The United States of America has the world’s largest economy, most powerful military, and hosts a large proportion of globally top-ranked universities. But the country’s life expectancy, maternal mortality, food insecurity, and poverty numbers do not resemble those of peer nations.

Capital shame

Representation image (Photo: Getty Images)

The United States of America has the world’s largest economy, most powerful military, and hosts a large proportion of globally top-ranked universities. But the country’s life expectancy, maternal mortality, food insecurity, and poverty numbers do not resemble those of peer nations. How is it then that the ‘most powerful nation on the face of the earth’ is failing to meet the basic needs of millions of its citizens? Some answers are forthcoming in a recent article by Professor Sarah Mendelson of Carnegie Mellon University, which draws upon the concept of “American exceptionalism” to explain why so many Americans are getting left behind. American exceptionalism is defined as the “idea that the USA is a unique and even morally superior country for historical, ideological, or religious reasons.”

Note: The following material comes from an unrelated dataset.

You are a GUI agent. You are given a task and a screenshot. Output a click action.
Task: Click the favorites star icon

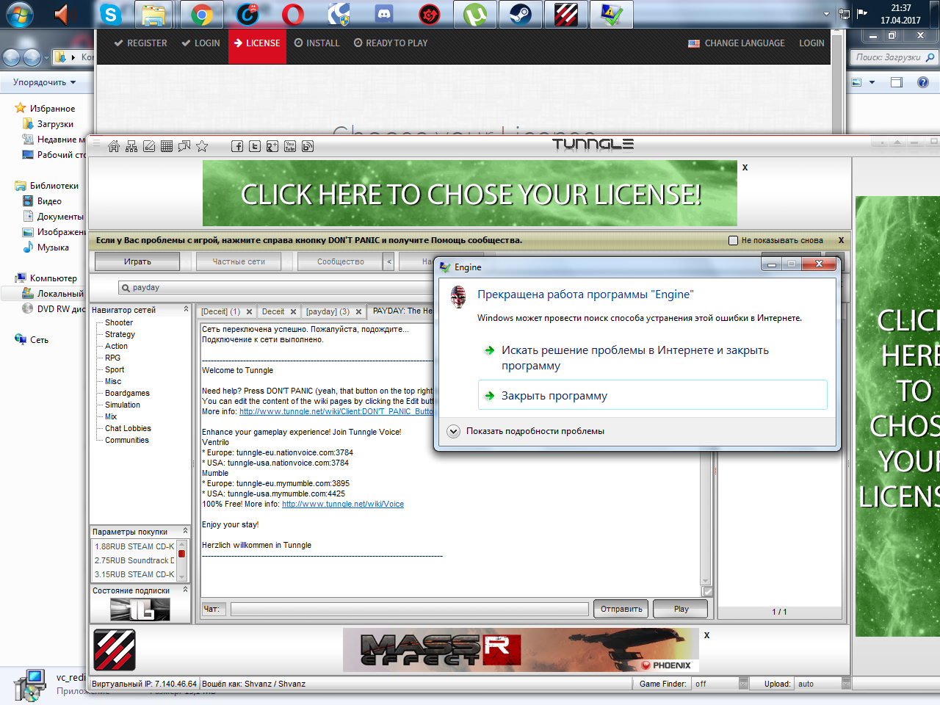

But, asks Prof. Mendelson, what if American exceptionalism has a different meaning when compared with other industrialised countries? What if, beyond the dominant positive narrative, there lies a negative one? In 2015, the global community adopted the 2030 Agenda and the Sustainable Development Goals (SDGs). It is a framework that recognizes development, or the lack of it, as observed everywhere, not just in the Global South. The USA is a developed country ~ with a nominal GDP pegged at $23.32 trillion and a GDP per capita (PPP) of $63,670, its economy is the largest in the world, the country has the biggest defence budget in the world, and America routinely figures at the top of the list of countries with the top-ranked universities. But the Covid-19 pandemic, writes the author, has exposed the socioeconomic inequities in the USA.

Prof. Mendelson offers a few examples suggestive of the larger phenomenon where the USA is not meeting the basic needs of millions: Reduced life expectancy, spikes in maternal mortality, persistent food insecurity, and unchanged poverty levels. In 1990, the New England Journal of Medicine published a study looking at the “survival analysis showing that black men in Harlem were less likely to reach the age of 65 than men in Bangladesh.” Skip forward by three decades and shift to Washington D.C. ~ disaggregated data on the life expectancy of Black men before and during Covid-19 still compared negatively with men in Bangladesh. In 2021, life expectancy of men in Bangladesh was 73.6 years, while for Black men in America’s capital city it was 65.2 years. In terms of maternal mortality, the USA has ranked last among industrialised countries for many years. And when data on Blacks is considered, the Centre for Disease Control (CDC) reports that in 2021 Black women experienced 69.9 maternal deaths per 100,000, a rate just below the 70 deaths per 100,000 that the World Health Organisation has set worldwide as the SDG target to reduce maternal mortality. In Washington DC, 22 per cent of residents relied on the Supplemental Nutritional Assistance Program (SNAP) to address food insecurity. Nearly a quarter of children (23.9 per cent) live below the poverty line. These are exceptionally poor numbers for the capital of the world’s richest country.